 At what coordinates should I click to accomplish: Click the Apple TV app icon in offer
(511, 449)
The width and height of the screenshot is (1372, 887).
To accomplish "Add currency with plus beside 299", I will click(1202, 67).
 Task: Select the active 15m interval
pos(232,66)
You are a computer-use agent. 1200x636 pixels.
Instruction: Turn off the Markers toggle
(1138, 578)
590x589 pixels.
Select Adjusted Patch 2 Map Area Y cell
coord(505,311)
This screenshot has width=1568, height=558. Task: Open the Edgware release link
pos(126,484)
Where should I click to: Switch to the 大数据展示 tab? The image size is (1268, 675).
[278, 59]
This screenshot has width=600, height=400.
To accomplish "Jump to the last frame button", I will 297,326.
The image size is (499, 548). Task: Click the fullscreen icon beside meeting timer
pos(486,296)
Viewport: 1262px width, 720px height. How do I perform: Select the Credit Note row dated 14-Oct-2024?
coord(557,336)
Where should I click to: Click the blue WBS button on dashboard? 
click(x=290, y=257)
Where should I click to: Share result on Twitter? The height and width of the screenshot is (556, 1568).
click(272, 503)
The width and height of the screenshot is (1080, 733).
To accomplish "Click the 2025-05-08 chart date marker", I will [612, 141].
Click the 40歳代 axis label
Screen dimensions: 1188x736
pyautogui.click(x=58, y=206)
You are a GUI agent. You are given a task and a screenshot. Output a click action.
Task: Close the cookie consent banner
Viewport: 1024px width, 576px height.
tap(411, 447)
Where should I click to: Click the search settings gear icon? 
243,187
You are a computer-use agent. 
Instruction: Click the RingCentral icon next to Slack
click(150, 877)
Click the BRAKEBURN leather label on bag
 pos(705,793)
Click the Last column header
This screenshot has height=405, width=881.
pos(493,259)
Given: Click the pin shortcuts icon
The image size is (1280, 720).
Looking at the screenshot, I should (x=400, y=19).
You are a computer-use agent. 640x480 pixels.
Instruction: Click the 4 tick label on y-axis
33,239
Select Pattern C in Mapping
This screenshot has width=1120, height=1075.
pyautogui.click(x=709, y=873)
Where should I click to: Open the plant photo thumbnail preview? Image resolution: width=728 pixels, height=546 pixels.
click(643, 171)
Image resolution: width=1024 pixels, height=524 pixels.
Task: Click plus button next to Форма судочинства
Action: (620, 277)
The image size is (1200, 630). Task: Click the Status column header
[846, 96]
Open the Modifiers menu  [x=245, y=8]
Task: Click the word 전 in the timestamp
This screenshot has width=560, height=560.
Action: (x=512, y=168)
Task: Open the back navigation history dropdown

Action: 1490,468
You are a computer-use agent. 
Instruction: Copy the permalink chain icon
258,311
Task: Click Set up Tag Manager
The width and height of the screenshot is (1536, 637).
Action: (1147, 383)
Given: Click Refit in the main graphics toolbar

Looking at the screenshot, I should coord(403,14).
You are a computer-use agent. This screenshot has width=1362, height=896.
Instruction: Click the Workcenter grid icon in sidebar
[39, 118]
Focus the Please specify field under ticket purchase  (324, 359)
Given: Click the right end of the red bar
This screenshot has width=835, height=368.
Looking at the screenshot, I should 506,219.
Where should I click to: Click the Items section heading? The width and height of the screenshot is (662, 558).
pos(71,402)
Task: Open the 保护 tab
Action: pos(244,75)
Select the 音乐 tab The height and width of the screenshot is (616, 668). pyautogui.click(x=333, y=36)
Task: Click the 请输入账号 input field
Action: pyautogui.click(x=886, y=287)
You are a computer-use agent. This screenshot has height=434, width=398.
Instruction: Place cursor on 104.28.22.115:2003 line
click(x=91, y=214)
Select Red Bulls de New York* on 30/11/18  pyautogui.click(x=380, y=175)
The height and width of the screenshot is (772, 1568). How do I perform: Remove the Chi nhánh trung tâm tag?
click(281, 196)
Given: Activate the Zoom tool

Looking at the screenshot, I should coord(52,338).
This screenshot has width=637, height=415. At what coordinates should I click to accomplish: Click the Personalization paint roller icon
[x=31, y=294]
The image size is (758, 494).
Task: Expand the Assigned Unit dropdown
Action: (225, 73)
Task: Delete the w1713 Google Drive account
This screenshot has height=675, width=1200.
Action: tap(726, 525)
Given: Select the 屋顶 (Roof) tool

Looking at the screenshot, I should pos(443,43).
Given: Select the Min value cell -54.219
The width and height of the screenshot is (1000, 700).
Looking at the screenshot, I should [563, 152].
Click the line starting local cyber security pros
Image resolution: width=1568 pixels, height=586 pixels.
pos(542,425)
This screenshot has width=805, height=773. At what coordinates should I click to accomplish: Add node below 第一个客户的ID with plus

_EXERCISE GOAL:_
The task requires an exact copy of all the lines above.

_YOUR SOLUTION:_
 At what coordinates should I click to accomplish: Click the Apple TV app icon in offer
(511, 449)
The width and height of the screenshot is (1372, 887).
To accomplish "Add currency with plus beside 299", I will click(1202, 67).
 Task: Select the active 15m interval
pos(232,66)
You are a computer-use agent. 1200x636 pixels.
Instruction: Turn off the Markers toggle
(1138, 578)
590x589 pixels.
Select Adjusted Patch 2 Map Area Y cell
coord(505,311)
This screenshot has width=1568, height=558. Task: Open the Edgware release link
pos(126,484)
Where should I click to: Switch to the 大数据展示 tab? The image size is (1268, 675).
[278, 59]
This screenshot has width=600, height=400.
To accomplish "Jump to the last frame button", I will 297,326.
The image size is (499, 548). Task: Click the fullscreen icon beside meeting timer
pos(486,296)
Viewport: 1262px width, 720px height. How do I perform: Select the Credit Note row dated 14-Oct-2024?
coord(557,336)
Where should I click to: Click the blue WBS button on dashboard? 
click(x=290, y=257)
Where should I click to: Share result on Twitter? The height and width of the screenshot is (556, 1568).
click(272, 503)
The width and height of the screenshot is (1080, 733).
To accomplish "Click the 2025-05-08 chart date marker", I will [612, 141].
Click the 40歳代 axis label
Screen dimensions: 1188x736
pyautogui.click(x=58, y=206)
You are a GUI agent. You are given a task and a screenshot. Output a click action.
Task: Close the cookie consent banner
Viewport: 1024px width, 576px height.
tap(411, 447)
Where should I click to: Click the search settings gear icon? 
243,187
You are a computer-use agent. 
Instruction: Click the RingCentral icon next to Slack
click(150, 877)
Click the BRAKEBURN leather label on bag
 pos(705,793)
Click the Last column header
This screenshot has height=405, width=881.
pos(493,259)
Given: Click the pin shortcuts icon
The image size is (1280, 720).
Looking at the screenshot, I should (x=400, y=19).
You are a computer-use agent. 640x480 pixels.
Instruction: Click the 4 tick label on y-axis
33,239
Select Pattern C in Mapping
This screenshot has width=1120, height=1075.
pyautogui.click(x=709, y=873)
Where should I click to: Open the plant photo thumbnail preview? Image resolution: width=728 pixels, height=546 pixels.
click(643, 171)
Image resolution: width=1024 pixels, height=524 pixels.
Task: Click plus button next to Форма судочинства
Action: (620, 277)
The image size is (1200, 630). Task: Click the Status column header
[846, 96]
Open the Modifiers menu  [x=245, y=8]
Task: Click the word 전 in the timestamp
This screenshot has width=560, height=560.
Action: (x=512, y=168)
Task: Open the back navigation history dropdown

Action: 1490,468
You are a computer-use agent. 
Instruction: Copy the permalink chain icon
258,311
Task: Click Set up Tag Manager
The width and height of the screenshot is (1536, 637).
Action: (1147, 383)
Given: Click Refit in the main graphics toolbar

Looking at the screenshot, I should coord(403,14).
You are a computer-use agent. This screenshot has width=1362, height=896.
Instruction: Click the Workcenter grid icon in sidebar
[39, 118]
Focus the Please specify field under ticket purchase  (324, 359)
Given: Click the right end of the red bar
This screenshot has width=835, height=368.
Looking at the screenshot, I should 506,219.
Where should I click to: Click the Items section heading? The width and height of the screenshot is (662, 558).
pos(71,402)
Task: Open the 保护 tab
Action: pos(244,75)
Select the 音乐 tab The height and width of the screenshot is (616, 668). pyautogui.click(x=333, y=36)
Task: Click the 请输入账号 input field
Action: pyautogui.click(x=886, y=287)
You are a computer-use agent. This screenshot has height=434, width=398.
Instruction: Place cursor on 104.28.22.115:2003 line
click(x=91, y=214)
Select Red Bulls de New York* on 30/11/18  pyautogui.click(x=380, y=175)
The height and width of the screenshot is (772, 1568). How do I perform: Remove the Chi nhánh trung tâm tag?
click(281, 196)
Given: Activate the Zoom tool

Looking at the screenshot, I should coord(52,338).
This screenshot has width=637, height=415. At what coordinates should I click to accomplish: Click the Personalization paint roller icon
[x=31, y=294]
The image size is (758, 494).
Task: Expand the Assigned Unit dropdown
Action: (225, 73)
Task: Delete the w1713 Google Drive account
This screenshot has height=675, width=1200.
Action: tap(726, 525)
Given: Select the 屋顶 (Roof) tool

Looking at the screenshot, I should pos(443,43).
Given: Select the Min value cell -54.219
The width and height of the screenshot is (1000, 700).
Looking at the screenshot, I should [563, 152].
Click the line starting local cyber security pros
Image resolution: width=1568 pixels, height=586 pixels.
pos(542,425)
This screenshot has width=805, height=773. At what coordinates should I click to accomplish: Add node below 第一个客户的ID with plus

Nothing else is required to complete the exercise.